Another good reference would be Soumen Chakrabarti's reference book, "Mining the Web - Discovering Knowledge from Hypertext Data",2003 and the section on shingling and the elimination of near duplicates. Of course I think this works at the document level rather than at the term vector level but it might be useful to prevent duplicate documents from being indexed altogether.
One major problem with this is the structure of the document is > no longer important. Are there any obvious pitfalls? For example: Document > A being a subset of Document B but in no particular order. I think this case is pretty unlikely. But I am not sure whether you can detect near duplicates by only comparing term-document vectors.

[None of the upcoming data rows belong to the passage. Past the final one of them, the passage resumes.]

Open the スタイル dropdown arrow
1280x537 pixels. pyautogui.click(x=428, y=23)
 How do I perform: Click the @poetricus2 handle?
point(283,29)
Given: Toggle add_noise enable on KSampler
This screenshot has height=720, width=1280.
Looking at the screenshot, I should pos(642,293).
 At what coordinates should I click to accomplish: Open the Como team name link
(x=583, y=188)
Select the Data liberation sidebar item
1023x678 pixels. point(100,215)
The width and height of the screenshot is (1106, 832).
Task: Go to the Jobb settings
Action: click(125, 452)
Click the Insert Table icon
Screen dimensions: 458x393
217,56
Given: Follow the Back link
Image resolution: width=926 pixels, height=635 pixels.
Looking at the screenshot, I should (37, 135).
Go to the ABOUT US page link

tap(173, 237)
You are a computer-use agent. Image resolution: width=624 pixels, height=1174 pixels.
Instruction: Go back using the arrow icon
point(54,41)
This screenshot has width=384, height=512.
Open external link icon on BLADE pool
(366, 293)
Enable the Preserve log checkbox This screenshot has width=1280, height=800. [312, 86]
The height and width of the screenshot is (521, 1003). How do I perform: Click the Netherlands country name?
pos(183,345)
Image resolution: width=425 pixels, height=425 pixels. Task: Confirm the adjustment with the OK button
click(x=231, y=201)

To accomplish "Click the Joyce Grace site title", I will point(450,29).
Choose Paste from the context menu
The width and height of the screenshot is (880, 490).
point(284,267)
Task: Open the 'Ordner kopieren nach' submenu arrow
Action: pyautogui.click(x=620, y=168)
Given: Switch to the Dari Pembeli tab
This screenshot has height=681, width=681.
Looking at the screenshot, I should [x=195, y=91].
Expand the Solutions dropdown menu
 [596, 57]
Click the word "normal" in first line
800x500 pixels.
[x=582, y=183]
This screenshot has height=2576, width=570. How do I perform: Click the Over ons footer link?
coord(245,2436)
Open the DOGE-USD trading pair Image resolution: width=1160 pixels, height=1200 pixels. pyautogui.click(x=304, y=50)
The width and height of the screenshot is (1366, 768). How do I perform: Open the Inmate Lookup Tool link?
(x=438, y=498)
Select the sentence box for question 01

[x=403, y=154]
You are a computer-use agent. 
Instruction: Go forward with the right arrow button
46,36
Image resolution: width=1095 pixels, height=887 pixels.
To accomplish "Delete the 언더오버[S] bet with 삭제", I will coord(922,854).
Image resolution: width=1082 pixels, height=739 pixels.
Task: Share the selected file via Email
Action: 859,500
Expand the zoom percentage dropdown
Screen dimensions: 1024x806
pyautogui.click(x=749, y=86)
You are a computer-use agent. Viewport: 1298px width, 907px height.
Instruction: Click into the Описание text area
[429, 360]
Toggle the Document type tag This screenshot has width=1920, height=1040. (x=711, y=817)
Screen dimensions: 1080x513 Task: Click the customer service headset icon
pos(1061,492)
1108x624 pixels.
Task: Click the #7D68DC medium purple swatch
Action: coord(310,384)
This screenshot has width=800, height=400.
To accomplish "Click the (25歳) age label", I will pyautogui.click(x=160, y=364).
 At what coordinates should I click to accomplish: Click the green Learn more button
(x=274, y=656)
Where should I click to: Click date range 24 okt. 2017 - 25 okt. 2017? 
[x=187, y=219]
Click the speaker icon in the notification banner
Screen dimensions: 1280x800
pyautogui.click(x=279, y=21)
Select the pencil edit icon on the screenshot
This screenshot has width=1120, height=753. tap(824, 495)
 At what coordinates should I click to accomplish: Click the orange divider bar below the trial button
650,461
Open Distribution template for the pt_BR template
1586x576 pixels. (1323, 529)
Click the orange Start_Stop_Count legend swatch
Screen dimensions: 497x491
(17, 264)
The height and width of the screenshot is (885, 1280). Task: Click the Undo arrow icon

There might be problems with documents with slightly changed words, words that were replaced with synonyms... However, if you want to keep some information on the word order, you might consider comparing n-gram document vectors. That is, each dimension in the vector does not only represent one word but a sequence of 2, 3, 4, 5... words.
would this involve something like a window of 2-5 words around a particular term in a document? Cheers,
Isabel